_Exercise brief_: Where a line holds the word "page", copy that line from the data below.

(Information begins)

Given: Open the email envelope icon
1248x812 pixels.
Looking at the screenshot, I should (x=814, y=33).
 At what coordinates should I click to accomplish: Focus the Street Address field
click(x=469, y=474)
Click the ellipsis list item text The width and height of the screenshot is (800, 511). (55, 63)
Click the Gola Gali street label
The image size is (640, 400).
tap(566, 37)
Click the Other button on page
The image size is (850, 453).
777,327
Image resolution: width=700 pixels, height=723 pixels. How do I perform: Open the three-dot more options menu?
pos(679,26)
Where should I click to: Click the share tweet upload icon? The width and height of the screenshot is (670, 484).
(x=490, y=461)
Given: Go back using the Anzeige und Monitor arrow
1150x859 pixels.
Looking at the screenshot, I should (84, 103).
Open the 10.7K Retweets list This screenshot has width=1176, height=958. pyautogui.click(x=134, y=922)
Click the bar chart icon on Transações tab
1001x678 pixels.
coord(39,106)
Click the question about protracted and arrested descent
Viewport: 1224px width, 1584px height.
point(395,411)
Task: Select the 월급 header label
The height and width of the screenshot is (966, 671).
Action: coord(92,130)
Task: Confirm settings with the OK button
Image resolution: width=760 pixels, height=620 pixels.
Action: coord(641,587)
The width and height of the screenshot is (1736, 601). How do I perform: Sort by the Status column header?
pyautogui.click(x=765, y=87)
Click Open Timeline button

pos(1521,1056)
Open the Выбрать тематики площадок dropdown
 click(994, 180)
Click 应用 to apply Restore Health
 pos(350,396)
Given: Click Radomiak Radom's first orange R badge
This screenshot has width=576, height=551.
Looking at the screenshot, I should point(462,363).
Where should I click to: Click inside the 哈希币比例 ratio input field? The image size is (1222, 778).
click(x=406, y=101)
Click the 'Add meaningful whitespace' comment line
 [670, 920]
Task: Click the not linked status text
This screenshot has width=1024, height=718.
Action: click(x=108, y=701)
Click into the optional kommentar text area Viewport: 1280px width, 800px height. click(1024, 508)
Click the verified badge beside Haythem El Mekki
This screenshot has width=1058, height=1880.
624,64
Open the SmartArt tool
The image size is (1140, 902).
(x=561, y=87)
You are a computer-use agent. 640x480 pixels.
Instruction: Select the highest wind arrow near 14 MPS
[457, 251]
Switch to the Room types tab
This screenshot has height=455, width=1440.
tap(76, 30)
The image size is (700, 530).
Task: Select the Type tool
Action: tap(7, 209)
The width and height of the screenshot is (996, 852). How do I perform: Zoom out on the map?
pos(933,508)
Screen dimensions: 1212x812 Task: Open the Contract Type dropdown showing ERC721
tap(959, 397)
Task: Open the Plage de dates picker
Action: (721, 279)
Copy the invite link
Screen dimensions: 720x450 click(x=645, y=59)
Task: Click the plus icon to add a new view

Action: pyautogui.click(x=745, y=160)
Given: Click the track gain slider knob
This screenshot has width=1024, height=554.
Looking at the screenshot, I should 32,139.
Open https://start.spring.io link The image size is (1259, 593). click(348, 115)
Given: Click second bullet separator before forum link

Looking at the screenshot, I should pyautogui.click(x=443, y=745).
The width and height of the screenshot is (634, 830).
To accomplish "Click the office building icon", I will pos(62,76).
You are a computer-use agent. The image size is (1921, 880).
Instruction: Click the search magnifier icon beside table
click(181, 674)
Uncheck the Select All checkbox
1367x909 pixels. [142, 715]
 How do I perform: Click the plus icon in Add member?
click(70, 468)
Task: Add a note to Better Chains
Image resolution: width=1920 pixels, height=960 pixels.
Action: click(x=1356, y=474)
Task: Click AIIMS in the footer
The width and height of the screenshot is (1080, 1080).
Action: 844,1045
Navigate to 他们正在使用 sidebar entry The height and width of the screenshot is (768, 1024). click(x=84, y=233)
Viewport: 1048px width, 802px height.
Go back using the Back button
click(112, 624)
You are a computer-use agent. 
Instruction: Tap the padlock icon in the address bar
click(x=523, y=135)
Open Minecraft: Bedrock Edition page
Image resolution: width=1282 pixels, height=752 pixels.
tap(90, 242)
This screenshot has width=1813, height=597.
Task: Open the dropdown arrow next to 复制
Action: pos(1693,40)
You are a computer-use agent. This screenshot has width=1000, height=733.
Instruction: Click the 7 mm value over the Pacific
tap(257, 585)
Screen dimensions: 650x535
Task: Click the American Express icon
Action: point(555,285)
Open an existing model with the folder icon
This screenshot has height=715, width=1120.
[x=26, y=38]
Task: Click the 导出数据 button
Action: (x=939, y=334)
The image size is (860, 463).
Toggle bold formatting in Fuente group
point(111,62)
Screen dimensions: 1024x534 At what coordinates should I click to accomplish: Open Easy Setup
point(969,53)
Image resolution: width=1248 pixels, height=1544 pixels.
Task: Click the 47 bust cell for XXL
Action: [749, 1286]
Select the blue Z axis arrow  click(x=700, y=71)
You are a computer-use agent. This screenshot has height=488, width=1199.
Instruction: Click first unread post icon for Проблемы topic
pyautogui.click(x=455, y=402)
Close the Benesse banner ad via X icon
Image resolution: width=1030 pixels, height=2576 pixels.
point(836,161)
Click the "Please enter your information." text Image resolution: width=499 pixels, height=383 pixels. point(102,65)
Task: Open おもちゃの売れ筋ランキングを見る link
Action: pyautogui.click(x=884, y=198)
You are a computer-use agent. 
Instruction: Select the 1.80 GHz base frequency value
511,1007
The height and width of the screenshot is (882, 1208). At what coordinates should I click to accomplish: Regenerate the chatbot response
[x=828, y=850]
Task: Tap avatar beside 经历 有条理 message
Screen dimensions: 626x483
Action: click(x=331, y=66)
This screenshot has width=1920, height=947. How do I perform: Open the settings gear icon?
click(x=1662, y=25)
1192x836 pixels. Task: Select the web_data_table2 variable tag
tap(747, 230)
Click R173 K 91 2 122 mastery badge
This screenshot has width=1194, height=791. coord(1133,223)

(Information ends)

_Answer space_:
Click the Other button on page
Open Minecraft: Bedrock Edition page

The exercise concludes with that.